Mas a Terra ainda compartilha seus segredos. A semente germina. Frutos nascem, flores se abrem, folhagens crescem. Há sabores nos instantes que se eternizam tanto na presença quanto na ausência. Um grito ecoa no escuro. Há olhares que ainda desejam ver além. A terra dá seu fruto, e mãos estendidas partilham o que temos de essencial. E é nesse gesto que, por um instante, descobrimos quem somos.

A literatura do mundo caminha entre sombras, desvendando horizontes que ainda não foram negados. No caos, brota alguma intimidade. E a vulnerabilidade escancara as portas do império do medo. Nos quintais da intolerância, frutas apodrecem — mas seguem nutrindo mentes adormecidas. Ainda há guerra. Ainda há a humanidade, frágil, tentando equilibrar-se entre a utopia e a distopia, entre a poesia e o medo.

Nas bordas celestes de um céu estrelado, acende-se o lampião da sanidade. E o mundo, soterrado sob camadas de absurdos, parece fugir de si mesmo. Esconde-se entre os andarilhos que percorrem ruas vazias, desertas, de cidades esquecidas. Há desertos na alma, há pensamentos que não se dizem, há memórias que insistem em não se apagar.

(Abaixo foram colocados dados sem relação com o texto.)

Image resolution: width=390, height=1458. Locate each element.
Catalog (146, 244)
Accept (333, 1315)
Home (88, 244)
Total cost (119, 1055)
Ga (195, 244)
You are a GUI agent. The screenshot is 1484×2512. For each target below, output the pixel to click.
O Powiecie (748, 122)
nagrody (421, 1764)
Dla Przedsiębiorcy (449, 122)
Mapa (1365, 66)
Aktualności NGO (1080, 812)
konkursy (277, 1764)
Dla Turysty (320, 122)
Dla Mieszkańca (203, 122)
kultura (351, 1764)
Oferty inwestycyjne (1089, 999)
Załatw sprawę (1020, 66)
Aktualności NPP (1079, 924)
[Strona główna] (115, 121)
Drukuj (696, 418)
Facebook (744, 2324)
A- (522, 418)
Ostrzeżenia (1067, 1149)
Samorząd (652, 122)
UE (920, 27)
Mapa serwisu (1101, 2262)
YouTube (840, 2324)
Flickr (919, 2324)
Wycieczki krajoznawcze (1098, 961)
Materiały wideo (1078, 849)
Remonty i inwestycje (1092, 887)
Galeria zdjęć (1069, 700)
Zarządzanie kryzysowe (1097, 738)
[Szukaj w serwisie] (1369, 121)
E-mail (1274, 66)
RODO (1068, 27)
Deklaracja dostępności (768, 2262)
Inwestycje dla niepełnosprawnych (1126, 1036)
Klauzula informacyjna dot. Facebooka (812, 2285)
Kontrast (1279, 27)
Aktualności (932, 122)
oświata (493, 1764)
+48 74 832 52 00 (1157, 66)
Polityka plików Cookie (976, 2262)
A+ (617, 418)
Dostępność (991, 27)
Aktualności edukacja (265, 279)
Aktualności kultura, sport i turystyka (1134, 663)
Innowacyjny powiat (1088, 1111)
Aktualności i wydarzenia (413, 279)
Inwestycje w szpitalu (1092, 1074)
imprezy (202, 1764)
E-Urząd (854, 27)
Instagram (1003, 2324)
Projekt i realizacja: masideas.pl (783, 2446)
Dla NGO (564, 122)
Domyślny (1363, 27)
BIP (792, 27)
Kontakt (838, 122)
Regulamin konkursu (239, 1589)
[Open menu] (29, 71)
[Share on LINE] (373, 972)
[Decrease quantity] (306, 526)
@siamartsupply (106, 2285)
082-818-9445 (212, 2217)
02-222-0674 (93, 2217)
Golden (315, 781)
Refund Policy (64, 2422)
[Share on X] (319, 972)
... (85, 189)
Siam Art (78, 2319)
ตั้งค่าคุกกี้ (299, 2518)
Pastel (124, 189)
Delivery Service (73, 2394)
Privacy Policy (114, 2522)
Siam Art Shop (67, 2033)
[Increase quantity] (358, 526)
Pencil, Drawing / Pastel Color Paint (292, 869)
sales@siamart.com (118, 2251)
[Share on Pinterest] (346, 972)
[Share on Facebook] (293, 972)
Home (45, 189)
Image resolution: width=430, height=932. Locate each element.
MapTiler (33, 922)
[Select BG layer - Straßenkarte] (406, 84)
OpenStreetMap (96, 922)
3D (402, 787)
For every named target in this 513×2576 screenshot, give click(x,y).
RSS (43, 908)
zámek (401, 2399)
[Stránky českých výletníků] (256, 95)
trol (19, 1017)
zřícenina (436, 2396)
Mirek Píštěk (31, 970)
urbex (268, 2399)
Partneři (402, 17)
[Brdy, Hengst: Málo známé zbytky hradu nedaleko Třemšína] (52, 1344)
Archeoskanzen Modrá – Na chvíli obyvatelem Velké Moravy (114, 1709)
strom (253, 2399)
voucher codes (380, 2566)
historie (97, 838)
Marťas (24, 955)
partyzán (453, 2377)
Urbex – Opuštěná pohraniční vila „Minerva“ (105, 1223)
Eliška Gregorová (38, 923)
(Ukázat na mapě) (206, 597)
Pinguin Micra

Agora o mundo silencia. É um silêncio pesado, construído com os próprios produtos de sua arrogância. Pensou, sentiu, construiu — e se omitiu. Planejou, arquitetou — e ruíram todos os castelos. Restaram escombros. Mas mesmo assim, com o pouco que resta, alguém tenta erguer um templo. Um templo feito de tempo, do nada, de tudo que ainda pulsa.

E há quem contemple esse tempo. Há quem continue a sonhar, mesmo como refém de realidades moldadas por pesadelos diários. Há fome que não se sacia, há desejos que não se preenchem com os restos do passado. As noites continuam, consumidas por estrelas indiferentes. E versos cortam o ar como lâminas: poesia feita de absurdos, de quimeras, de sonhos e de esperanças.

Ainda se ouve o canto triste de sonhadores. Eles permanecem, mesmo em jardins abandonados. Escrevem cartas aos senhores do castelo, como se ainda fosse possível contar-lhes sobre um tempo em que o tempo era rei. Um tempo com rainhas, tronos, castelos, ouro e prata. Um tempo de lenda, talvez. Uma odisseia adormecida.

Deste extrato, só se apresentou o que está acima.